I am trying to inverse Laplace transform of $\frac{\sqrt{1+s}}{\sqrt{s}+a}$ where a is a complex constant. Here are the three facts I get:
$$ \mathcal{L}_{s}^{-1}\left[\frac{1}{a+k s^{\alpha}}\right](t)=\frac{t^{-1+\alpha} E_{\alpha, \alpha}\left(-\frac{a t^{\alpha}}{k}\right)}{k} $$ where $E_{\alpha, \alpha}\left(-\frac{a t^{\alpha}}{k}\right)$ is the generalized Mittag-Leffler function.

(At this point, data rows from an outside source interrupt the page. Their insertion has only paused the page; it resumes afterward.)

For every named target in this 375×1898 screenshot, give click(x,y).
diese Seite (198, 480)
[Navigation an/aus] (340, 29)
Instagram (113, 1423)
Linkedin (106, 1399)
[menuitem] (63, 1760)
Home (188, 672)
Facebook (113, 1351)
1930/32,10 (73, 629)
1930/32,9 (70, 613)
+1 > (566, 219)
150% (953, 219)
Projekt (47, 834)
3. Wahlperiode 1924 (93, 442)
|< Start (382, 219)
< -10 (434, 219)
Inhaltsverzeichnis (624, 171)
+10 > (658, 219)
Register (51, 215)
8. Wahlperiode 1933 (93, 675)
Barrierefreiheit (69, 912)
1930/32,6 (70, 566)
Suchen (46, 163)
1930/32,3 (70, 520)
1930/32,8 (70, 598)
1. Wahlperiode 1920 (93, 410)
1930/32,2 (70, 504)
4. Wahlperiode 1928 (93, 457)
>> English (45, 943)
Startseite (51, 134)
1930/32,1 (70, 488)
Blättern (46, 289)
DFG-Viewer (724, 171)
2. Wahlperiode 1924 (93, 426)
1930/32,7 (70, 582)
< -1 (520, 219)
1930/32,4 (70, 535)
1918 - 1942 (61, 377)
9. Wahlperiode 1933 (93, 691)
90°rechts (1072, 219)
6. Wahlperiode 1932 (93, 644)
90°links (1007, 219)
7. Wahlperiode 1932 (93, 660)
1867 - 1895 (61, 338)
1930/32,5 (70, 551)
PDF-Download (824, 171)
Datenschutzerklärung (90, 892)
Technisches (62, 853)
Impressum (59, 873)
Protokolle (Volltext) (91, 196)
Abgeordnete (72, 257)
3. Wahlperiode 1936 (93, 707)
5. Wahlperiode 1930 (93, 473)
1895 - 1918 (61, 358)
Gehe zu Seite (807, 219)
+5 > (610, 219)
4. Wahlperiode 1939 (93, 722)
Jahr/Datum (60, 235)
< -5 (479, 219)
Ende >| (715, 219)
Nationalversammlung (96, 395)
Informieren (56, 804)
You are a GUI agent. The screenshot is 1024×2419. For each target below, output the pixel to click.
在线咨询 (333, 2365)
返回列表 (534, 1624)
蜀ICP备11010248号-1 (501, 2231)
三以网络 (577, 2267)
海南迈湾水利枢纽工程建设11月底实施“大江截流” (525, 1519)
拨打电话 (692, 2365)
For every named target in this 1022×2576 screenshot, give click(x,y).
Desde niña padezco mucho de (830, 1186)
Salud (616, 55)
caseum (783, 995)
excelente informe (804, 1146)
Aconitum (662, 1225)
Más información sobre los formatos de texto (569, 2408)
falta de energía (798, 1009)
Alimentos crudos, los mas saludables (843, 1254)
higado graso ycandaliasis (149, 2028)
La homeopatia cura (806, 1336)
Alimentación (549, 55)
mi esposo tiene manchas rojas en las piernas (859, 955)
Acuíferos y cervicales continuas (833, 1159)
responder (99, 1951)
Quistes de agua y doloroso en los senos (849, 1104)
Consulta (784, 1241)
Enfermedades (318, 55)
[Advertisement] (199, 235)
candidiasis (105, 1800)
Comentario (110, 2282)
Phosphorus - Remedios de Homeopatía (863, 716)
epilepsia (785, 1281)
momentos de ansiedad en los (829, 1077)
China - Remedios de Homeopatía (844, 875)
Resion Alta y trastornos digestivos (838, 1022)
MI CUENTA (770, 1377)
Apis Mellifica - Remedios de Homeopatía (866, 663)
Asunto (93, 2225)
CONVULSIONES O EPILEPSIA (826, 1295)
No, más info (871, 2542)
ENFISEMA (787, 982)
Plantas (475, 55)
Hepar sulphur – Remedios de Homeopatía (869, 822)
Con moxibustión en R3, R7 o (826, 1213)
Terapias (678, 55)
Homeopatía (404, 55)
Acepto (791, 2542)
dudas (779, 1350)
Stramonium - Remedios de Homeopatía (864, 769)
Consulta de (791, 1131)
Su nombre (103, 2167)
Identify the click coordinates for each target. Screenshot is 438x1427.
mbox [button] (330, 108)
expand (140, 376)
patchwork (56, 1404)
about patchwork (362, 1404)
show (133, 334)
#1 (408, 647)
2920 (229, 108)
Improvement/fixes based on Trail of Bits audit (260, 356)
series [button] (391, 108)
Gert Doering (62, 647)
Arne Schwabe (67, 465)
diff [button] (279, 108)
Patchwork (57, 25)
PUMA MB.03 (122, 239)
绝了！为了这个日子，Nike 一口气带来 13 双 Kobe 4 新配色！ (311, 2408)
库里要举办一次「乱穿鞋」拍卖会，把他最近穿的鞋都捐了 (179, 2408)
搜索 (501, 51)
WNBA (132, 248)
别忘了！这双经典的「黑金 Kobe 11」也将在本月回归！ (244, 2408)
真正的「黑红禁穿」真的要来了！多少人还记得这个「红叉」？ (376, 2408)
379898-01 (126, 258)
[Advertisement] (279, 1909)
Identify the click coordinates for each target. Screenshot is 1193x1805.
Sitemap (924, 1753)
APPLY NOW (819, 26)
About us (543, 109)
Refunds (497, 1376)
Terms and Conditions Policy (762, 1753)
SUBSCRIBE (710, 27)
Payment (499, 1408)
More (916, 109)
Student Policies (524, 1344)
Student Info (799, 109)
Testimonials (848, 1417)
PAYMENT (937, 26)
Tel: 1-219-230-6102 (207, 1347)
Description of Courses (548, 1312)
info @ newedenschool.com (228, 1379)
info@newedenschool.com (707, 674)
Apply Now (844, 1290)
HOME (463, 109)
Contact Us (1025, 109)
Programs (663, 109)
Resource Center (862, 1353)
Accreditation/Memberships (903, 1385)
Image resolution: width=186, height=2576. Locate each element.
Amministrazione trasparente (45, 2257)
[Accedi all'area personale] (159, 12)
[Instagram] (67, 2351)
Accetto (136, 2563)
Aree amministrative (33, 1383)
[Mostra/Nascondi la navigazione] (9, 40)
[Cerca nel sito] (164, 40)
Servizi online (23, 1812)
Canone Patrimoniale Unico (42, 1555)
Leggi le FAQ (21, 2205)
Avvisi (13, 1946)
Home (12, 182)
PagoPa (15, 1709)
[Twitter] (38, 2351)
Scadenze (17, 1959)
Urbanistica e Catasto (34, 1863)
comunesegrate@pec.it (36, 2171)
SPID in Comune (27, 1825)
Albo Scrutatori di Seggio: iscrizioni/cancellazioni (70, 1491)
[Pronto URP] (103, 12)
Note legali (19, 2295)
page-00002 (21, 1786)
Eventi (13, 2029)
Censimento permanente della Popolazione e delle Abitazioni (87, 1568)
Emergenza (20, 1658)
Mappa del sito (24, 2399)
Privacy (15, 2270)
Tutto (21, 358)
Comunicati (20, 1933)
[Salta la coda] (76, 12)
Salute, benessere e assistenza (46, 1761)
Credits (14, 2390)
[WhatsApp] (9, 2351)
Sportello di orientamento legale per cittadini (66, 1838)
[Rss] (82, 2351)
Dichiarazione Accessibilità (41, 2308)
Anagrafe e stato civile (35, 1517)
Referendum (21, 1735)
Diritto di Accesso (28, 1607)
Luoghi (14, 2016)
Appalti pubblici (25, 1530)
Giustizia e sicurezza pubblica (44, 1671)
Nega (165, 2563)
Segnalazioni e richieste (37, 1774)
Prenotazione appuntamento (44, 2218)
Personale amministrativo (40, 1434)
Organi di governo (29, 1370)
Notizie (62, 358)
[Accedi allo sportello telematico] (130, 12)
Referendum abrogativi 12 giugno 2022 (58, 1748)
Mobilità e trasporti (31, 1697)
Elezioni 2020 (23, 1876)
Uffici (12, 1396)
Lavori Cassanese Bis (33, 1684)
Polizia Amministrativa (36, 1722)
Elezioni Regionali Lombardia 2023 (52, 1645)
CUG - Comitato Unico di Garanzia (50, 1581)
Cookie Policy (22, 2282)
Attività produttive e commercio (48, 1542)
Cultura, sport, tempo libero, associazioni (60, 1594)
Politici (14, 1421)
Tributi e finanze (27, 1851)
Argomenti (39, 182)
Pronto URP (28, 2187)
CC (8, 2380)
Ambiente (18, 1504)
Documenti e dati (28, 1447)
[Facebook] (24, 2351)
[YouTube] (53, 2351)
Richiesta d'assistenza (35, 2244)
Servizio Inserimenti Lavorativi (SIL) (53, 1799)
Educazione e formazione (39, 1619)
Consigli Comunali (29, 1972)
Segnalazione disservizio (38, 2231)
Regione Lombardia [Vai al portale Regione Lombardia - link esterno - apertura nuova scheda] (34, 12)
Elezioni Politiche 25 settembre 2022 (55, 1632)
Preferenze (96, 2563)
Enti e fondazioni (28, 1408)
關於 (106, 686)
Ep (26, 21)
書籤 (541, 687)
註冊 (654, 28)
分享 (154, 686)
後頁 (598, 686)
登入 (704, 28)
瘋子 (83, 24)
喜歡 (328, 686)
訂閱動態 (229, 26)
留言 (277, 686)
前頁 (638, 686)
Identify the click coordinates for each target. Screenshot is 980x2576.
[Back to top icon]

$$ \mathcal{L}_{s}^{-1}\left[\sqrt{s+a}\right](t) = -\frac{e^{-a t}}{2 \sqrt{\pi t^{3}}} $$
$$ \mathcal{L}^{-1}[\sqrt{1+2 a / s}-1](t)=a e^{-a t}\left(I_{0}(a t)+I_{1}(a t)\right) $$ where $I_{\nu}$ is the modified bessel function of first kind.
I do not know how to use these identities to do this $\frac{\sqrt{1+s}}{\sqrt{s}+a}$? Can someone help me? thank you!
If $a=0$ you can use $(3)$ on $\sqrt{1+1/s}-1+1$. Otherwise you can try to use convolution theorem along with $(1)$ and $(2)$ on $\frac{1}{2a}(\sqrt{s+1})(\dfrac{1}{\dfrac{1}{2a}\sqrt{s}+\dfrac{1}{2}})$. However, I'm not sure how to evaluate the resulting integral. I'm stuck at evaluating the definite integral of the function in $(2)$, but there might be some complex analysis techniques that can solve this.